I interviewed Fred Rogers, creator and host of television’s Mister Rogers’ Neighborhood, by telephone a few years before he died. The occasion was the publication of his new book. Mister Rogers arrived on television after I grew up but I’d watched his show with our young daughter. She and I both preferred the often frantic Sesame Street, finding the Neighborhood a bit slow, sometimes a bit boring. Yet we kept watching it because we sensed something real and true behind the words and deeds of Fred Rogers and his friends and puppets on the show.
Still, when I picked up the handset to call the man, I didn’t know what to expect. What would he be like away from the camera? I didn’t even know how to address him.
“I don’t know whether to call you Fred or Mister Rogers,” I said.
“Oh, that’s up to you!” drawled the warm, familiar voice from an office in Pittsburgh.
“How do most adults approach you?”
“Well, many of them have grown up with the Neighborhood and they invariably call me ‘Mister Rogers.’” He paused, then continued with a dash of excitement. “But you know something I’ve discovered? Friends of ours went to Sweden and they brought back—in fact I’ll reach and hold it while I’m telling you—they brought back this thing made out of soldered nails. And it says, ‘F-R-E-D.’ I asked, ‘Where did you find my name?’ They said, ‘It was with all of these words up on a wall. Fred is the word for peace in Sweden.’ Now I have a whole new appreciation for that four-letter word!”
Directing his attention to his book, I asked about publicity plans. To my surprise he responded that he was “a fairly private person,” one not “keen on being on display.”
I pointed out the irony of the very public career he had chosen and he agreed but added, “I love to have the give and take. I feel as if I grow in relationship with others.”

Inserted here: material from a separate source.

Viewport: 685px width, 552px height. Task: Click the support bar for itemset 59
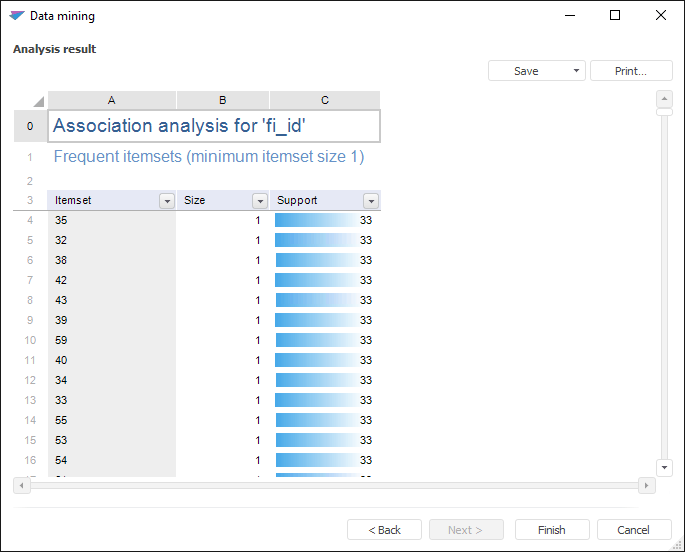[316, 340]
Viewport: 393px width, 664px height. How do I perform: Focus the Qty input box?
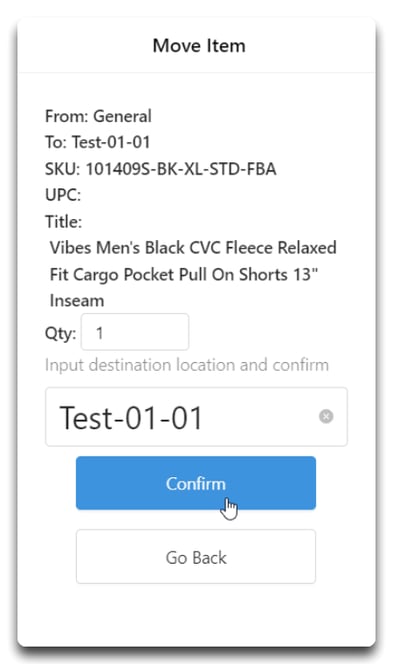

After I asked a couple of questions about the ideas in the book, he said, “You’ve read this book closely. That’s such a gift to somebody like me. In fact I’m touched that you would have cared enough to have read it so closely.
“Will you show it to your wife?” he asked.
I said yes and he confessed, “You work hard on something like this. This book was not just a year in the making, this book was fifty years in the making. I’m just so delighted that it means something to you.”
Fred Rogers (r.); Dr. François S. Clemmons (l.) on the set of
Mister Rogers’ Neighborhood, 1986
I knew Mister Rogers spoke often about peace so I asked what we could do to bring peace to the world.
He thought a bit, then said, “It can come only through long and concentrated measures of justice.
“You probably have read To Kill a Mockingbird. When I think of Atticus Finch, who lost all his friends by taking on that case of the wrongly convicted black man, and when I see him being defeated in that courtroom, and walking out, and then his children, with all of the black community, get to their feet to honor him, I feel that that is truly living a life of peace. It certainly speaks to justice in my estimation.”
Before we said our goodbyes, I asked Mister Rogers if he would leave a message for our daughter, which he happily did. He then offered to write her a letter. A week later, two envelopes arrived, one for her, one for me. Inside each was an 8×10 photo of Mister Rogers with a gracious, surprisingly long missive handwritten in pen on the back.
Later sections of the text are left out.